Another big win was "automated" DB patching. Every application would have a table called Patch with a list of DB patches that were already applied. We also agreed that every app would have dbpatches directory in the app archive which would contain a list of patches named with version and order in which they should be applied e.g.

  • 2.54.01-addUserColumn.sql
  • 2.54.02-dropUidColumn.sql

During deployment startup script would compare contents of the patch table and a list of dbpatches and apply any missing ones. If the patch script failed e-mail would be sent to the QA or dev in charge of particular domain.

A slightly modified process was used in production to try to reduce down time ie. things like adding a column could be done at any time. Automated process was largely there to make QA's job easier.

QA and testing

When a release was ready QA would deploy the release themselves. If there was a deployment problem they would attempt to troubleshoot it themselves then contact the appropriate person. Most of the times it was an app problem ie. particular library didn't get commited etc. This was a huge win since we avoided a lots of "waterfall" problems by allowing QA to self-service themselves.

Production

Production environment was strictly controlled. Only ops and couple key engineers had access to it. Reason was we tried to keep the environment as stable as possible. Thus ad hoc changes were frowned upon.
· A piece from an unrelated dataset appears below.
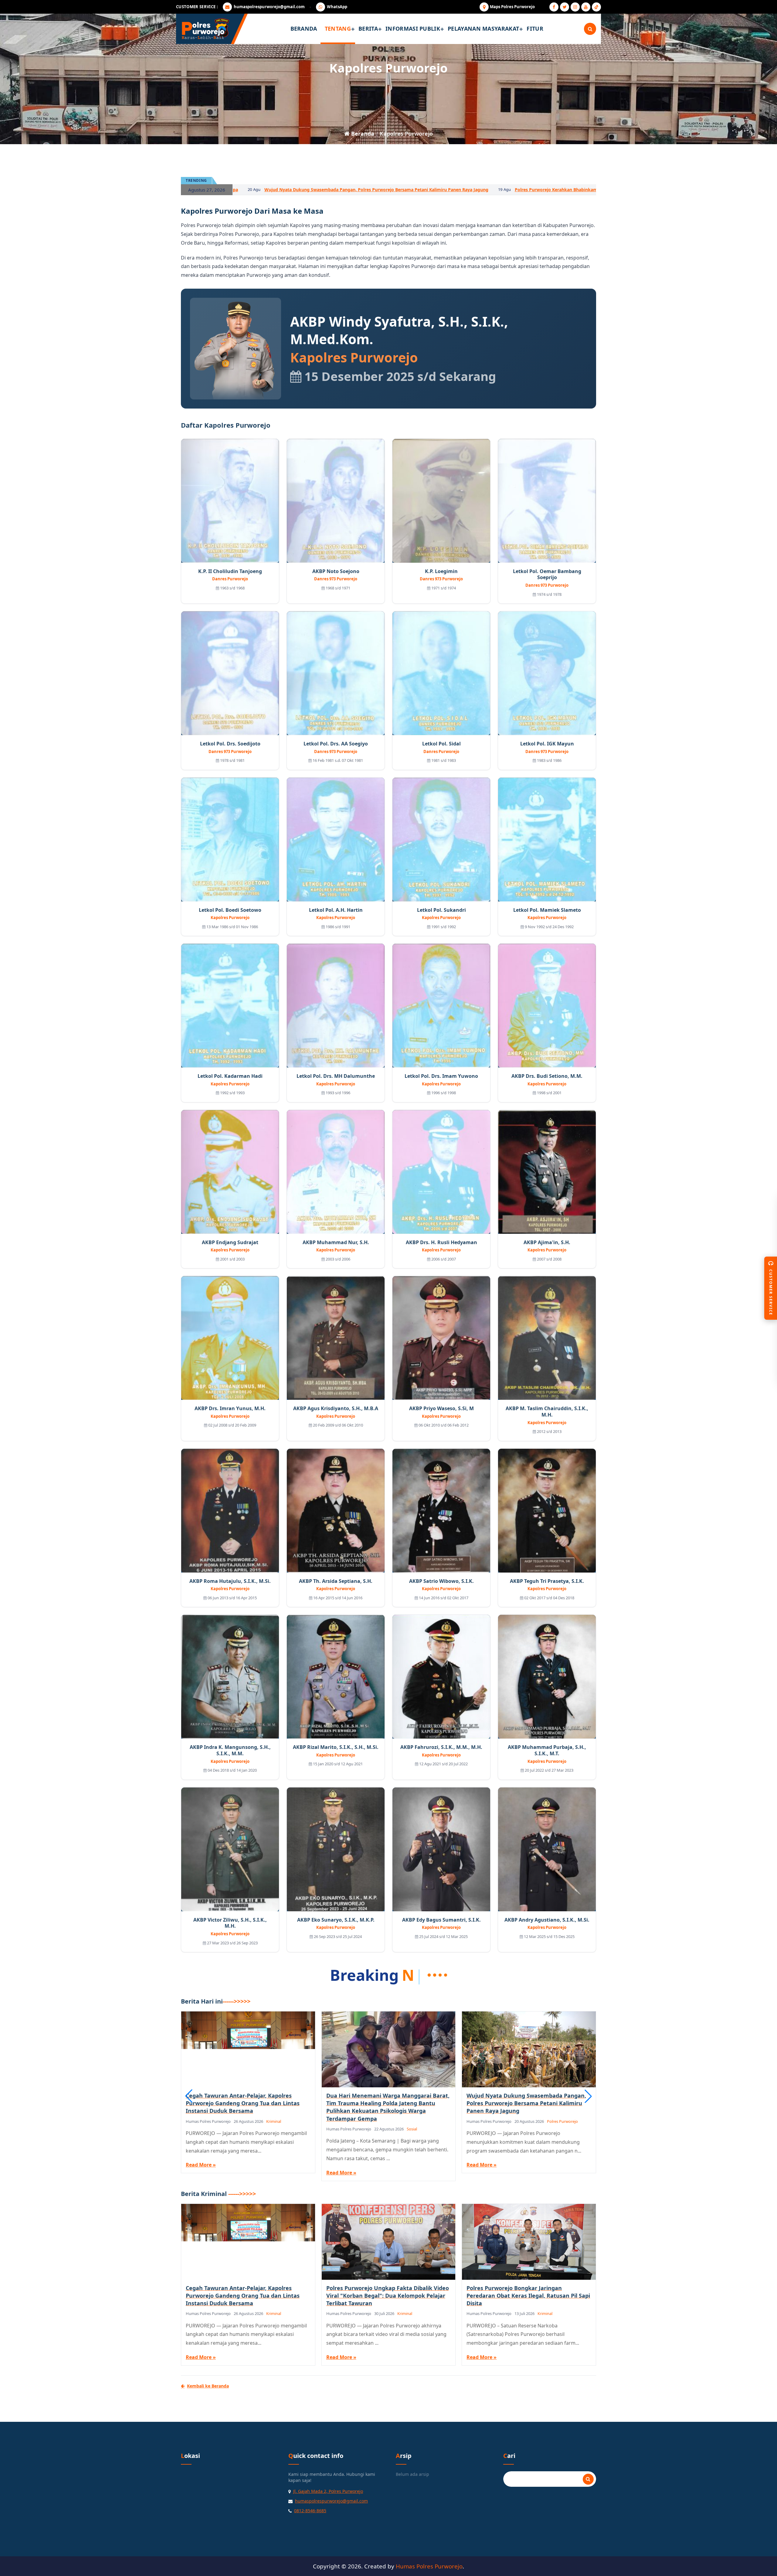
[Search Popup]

If you needed to make a change you would either have to commit a change into the configuration management system (puppet) or use the deployment tool.

Production deployment

The day before the release QA would open up a ticket listing all the applications and versions that needed to be deployed. On the morning of the deployment (that was our low time) someone from ops, development and whole QA team engaged in deploying the app and resolving any observed issues.

Monitoring

Regular metrics such as CPU utilization, load etc. were collected. In addition we kept track of internal metrics and set up adequate alerts. This is an ongoing process since over time you discover what your key metrics are and what their thresholds are ie. number of threads, number of JDBC connections etc.

Things that didn't work so well or were challenging

  1. One of the toughest parts was getting developers' attention to add "goodies" for ops. Specifically exposing application internals was often put off until eventually we would have an outage and lack of having the metric resulted in extended outage.
  2. Deployment tool took couple tries to get right. Even as it was there were couple things I would have done differently ie. not relying on a relational database for the data model since it made it difficult to create diffs (you had to dump the whole DB). I'd likely go with JSON so that diffs could be easily reviewed and committed.
  3. Other issues I can't recall right now :-)

Wrapup

This is the shortest description I could write. There are a number of things I glossed over and omitted so that this is not too long. I may write about those on another occasion. Perhaps the key take away should be that Ops should focus on developing tools that either automate things or allow its customers (QA, dev, technical support, etc.) to self-service themselves.